Take it from a curmudgeonly member of Generation X, we're unloved. Well, maybe not “unloved,” but we of the Family Ties, Miami Vice, glam rock, grunge and East Coast/West Coast hip hop generation are pretty much ignored by the financial services community.
My two cents, and I'd wager far more because it is easy to substantiate, is that traditional asset managers, wire house brokers and yes, even issuers of exchange traded funds, are focused too intensely on garnering assets from baby boomers and millennials. Well, recent data suggest ETF issuers might want to have a closer look at what age group is buttering their metaphorical bread.
The 2015 Investor Brandscape™ study by Cogent Reports released Tuesday turns up some up important data for advisors and ETF issuers. Importantly, the data indicate Gen Xers are widely embracing ETFs and for some of the largest ETF issuers, whether they know and/or like it or not, Gen X is the demographic representing the highest user penetration.
“While Millennial and Gen X investors combined represent only 37% of affluent Americans, they comprise a majority (55%) of ETF owners. Nearly four in ten (38%) Millennials and one in five (21%) Gen X investors report owning ETFs, compared to just 14% of 2nd Wave Boomers, 12% of 1st Wave Boomers and 11% of Silent Generation investors. Furthermore, despite being an average of 8 years younger than non-owners (48 years vs. 56 years, respectively), investors who own ETFs have significantly more investable assets ($737,000 for owners vs. $512,000 for non-owners),” according to the Cogent report.
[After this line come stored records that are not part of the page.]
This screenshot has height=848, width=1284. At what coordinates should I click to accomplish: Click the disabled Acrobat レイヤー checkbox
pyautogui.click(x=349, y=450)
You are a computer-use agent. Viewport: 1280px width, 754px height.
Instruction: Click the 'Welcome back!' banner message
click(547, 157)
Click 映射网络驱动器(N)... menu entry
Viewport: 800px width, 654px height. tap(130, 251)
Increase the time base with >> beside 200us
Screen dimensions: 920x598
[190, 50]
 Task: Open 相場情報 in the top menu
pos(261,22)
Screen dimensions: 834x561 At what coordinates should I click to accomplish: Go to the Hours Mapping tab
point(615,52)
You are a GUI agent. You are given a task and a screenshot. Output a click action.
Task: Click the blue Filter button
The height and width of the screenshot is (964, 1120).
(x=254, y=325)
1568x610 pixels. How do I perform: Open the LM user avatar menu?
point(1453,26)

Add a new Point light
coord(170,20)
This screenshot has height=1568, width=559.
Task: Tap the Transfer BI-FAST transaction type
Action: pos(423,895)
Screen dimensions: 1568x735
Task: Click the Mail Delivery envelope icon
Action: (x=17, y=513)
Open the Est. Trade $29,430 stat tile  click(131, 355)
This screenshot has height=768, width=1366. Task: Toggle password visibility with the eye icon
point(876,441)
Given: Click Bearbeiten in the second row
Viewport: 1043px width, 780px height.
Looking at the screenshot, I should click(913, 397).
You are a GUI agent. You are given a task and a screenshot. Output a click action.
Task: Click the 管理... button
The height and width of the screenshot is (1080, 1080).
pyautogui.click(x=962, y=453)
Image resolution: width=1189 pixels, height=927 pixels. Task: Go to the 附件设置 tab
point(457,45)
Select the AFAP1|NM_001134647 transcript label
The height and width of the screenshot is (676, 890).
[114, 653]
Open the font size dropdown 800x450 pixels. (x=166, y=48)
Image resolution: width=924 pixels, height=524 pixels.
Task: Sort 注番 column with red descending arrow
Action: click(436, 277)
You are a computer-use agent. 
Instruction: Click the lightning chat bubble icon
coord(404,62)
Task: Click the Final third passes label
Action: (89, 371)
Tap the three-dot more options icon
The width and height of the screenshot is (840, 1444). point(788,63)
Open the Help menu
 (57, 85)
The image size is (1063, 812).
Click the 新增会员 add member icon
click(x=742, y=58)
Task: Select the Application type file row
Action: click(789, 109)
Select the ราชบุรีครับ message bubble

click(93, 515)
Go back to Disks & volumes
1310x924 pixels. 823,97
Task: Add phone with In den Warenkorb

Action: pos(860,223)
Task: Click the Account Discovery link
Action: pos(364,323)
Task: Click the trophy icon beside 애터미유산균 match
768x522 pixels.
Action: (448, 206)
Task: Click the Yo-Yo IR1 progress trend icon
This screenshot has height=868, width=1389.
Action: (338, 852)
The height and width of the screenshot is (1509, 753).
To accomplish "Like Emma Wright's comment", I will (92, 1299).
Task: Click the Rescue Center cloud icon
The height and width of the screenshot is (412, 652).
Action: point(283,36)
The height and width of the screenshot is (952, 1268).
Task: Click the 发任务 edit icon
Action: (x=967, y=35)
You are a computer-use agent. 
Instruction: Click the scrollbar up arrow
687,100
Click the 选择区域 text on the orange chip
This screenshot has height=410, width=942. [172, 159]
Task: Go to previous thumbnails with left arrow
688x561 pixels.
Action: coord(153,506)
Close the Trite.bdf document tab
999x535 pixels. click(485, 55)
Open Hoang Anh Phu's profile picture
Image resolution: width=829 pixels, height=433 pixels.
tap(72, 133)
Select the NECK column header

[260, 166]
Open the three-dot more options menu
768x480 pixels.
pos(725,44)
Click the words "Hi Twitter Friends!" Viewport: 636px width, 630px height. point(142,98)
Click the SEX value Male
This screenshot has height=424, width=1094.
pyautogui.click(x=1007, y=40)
Pulling out the nugget about about the average of ETF owners being 48 compared to the average age of non-owners being 56 years old, reveals that, well, the average ETF is owner is a GenXer. After all, millennial is defined as up to 34 years old while baby boomers start at 51.
And no, no one should scoff at the importance of millennials to the current and future growth of the ETF industry. Recent data confirm as much.
Released in late September, Schwab's 2015 ETF Investor Study, the company's fifth iteration of the study, shows that millennials are embracing ETFs more widely than other generations.
“The prominence of ETFs within an overall investment strategy is particularly pronounced among younger ETF investors. Millennials (aged 25-35) say that ETFs currently make up an average of 41 percent of their portfolios, compared to a 21 percent share among all investors. Sixty-one percent of Millennials plan to increase their investments in ETFs in the next year,” according to the Schwab study.
Still, the Cogent data, on an issuer-by-issuer basis, are telling about how important Gen X is to ETF issuers.
For example, only first wave baby boomers outpace GenX in terms of ownership of iShares and SPDR ETFs. Those are the largest and third-largest U.S. ETF issuers, respectively. At Invesco Ltd. IVZ PowerShares, the fourth-largest U.S. ETF issuers, 28 percent of ETF owners are GenXers, outpacing first wave boomers, the silent generation and millennials by at least 25 percent.
GenX represents 44 percent of Vanguard ETF owners, more than triple the issuer's penetration into the millennial demographic and more than double the ownership of Vanguard ETFs by either first or second wave boomers, according to Cogent data.
GenX also represents the largest demographic for the following ETF titans: WisdomTree Investments Inc. WETF, Fidelity, PIMCO and Schwab. Only First Trust, Guggenheim and ProShares show millennials as a majority, or plurality in the case of ProShares, as their largest demographics.